一般的には、特定の音を発声した際に瞬時に音を上げてから元の音に戻すことで「うねる」ような効果を生み出します。
こぶしは単なる音の揺れではなく、歌の感情を強調するために使われるため、正しく習得すると表現力が大きく向上するでしょう。
また、こぶしはカラオケでも採点基準の一つとして扱われることがあり、習得すると高得点を狙いやすくなることもメリットと言えます。
ビブラートとの違い
こぶしとビブラートはどちらも歌における音の揺れを利用するテクニックですが、特徴はそれぞれ異なります。
こぶしは短時間で音程を瞬間的に上下させることで、歌に独特の「うねり」を加えます。
一方、ビブラートは一定の音を保ちながら、規則的に細かく音を揺らすことで響きを豊かにする技法です。
ビブラートはロングトーンに適しており、クラシックやポップスなど幅広いジャンルで使われますが、こぶしは民謡や演歌のように、より感情を強調する場面で効果を発揮します。

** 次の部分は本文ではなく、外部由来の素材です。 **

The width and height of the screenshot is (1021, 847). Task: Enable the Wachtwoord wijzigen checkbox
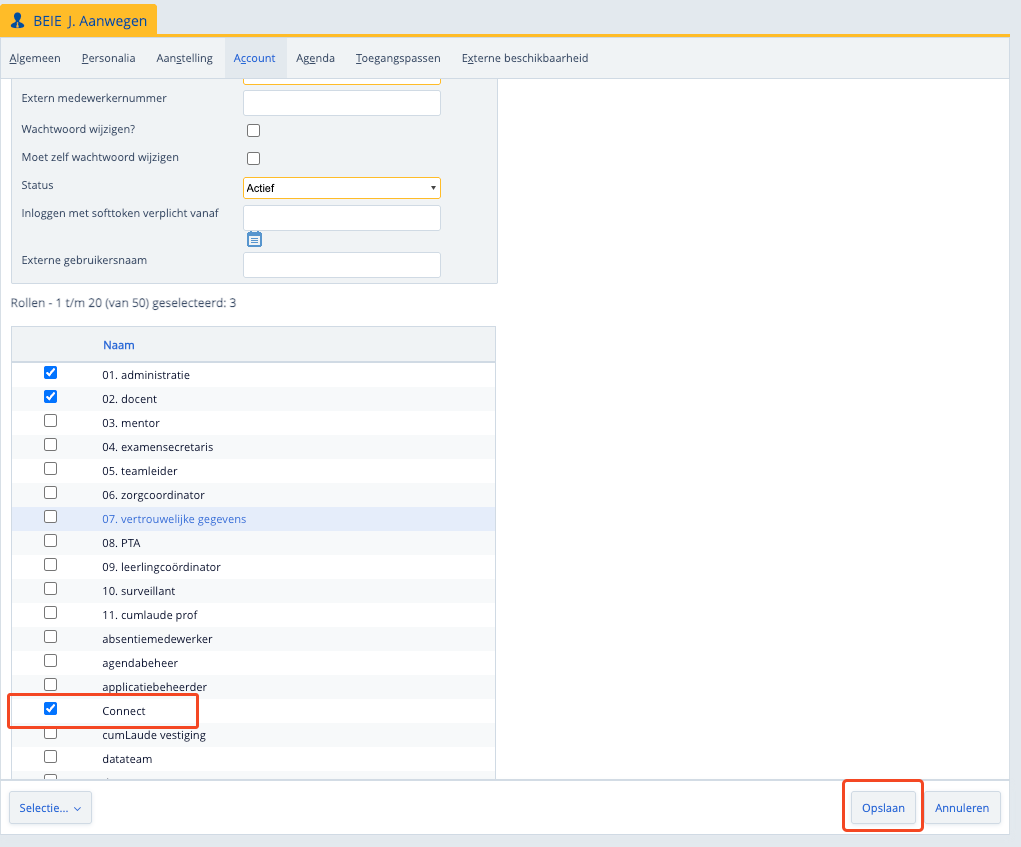(x=253, y=130)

それぞれの特徴を理解し、楽曲に応じて使い分けることで、より表現力豊かな歌い方が可能になります。
ビブラートについては、以下の記事で詳しく解説していますので参考にしてください。
こぶしの出し方を解説
こぶしを上手に出すためには、まず基本的な発声方法を理解し、順を追って練習することが大切です。
以下では、こぶしの出し方について解説します。
声帯をリラックスさせる
こぶしを出すには、まず声帯を適度にリラックスさせることが重要です。
喉に力が入りすぎていると、音程を柔軟に変化させることが難しくなり、こぶし特有のうねりを作ることができません。

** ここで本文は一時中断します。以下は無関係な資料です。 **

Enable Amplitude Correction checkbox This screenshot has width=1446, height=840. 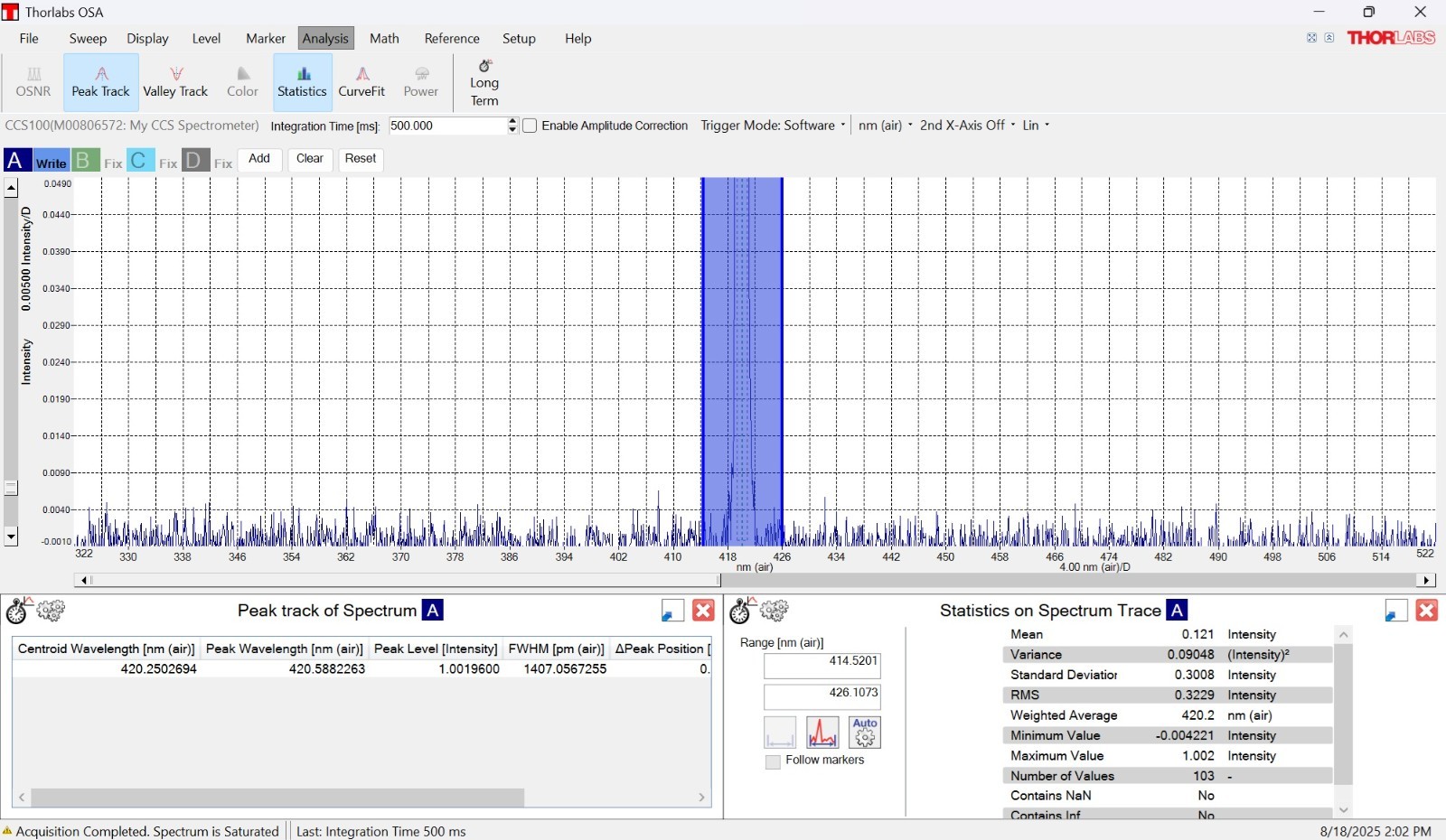tap(531, 126)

リラックスするためには、深呼吸をしながら肩や首の力を抜き、無駄な緊張を取り除くことが大切です。
口を大きく開けて「あ〜」と自然に声を出しながら、喉が詰まらずスムーズに音が出ているか確認しましょう。
また、発声前に首や肩を軽く回すストレッチを行うのも効果的です。リラックスした状態を保つことで、こぶしの滑らかな音程変化をスムーズに行えるようになります。
声帯を振動させる
こぶしの基本となるのが、声帯を使って自然に音を揺らすことです。
簡単な練習方法として、「あ〜」と声を出しながら喉に少しだけ力を入れて音を揺らすようにしてみましょう。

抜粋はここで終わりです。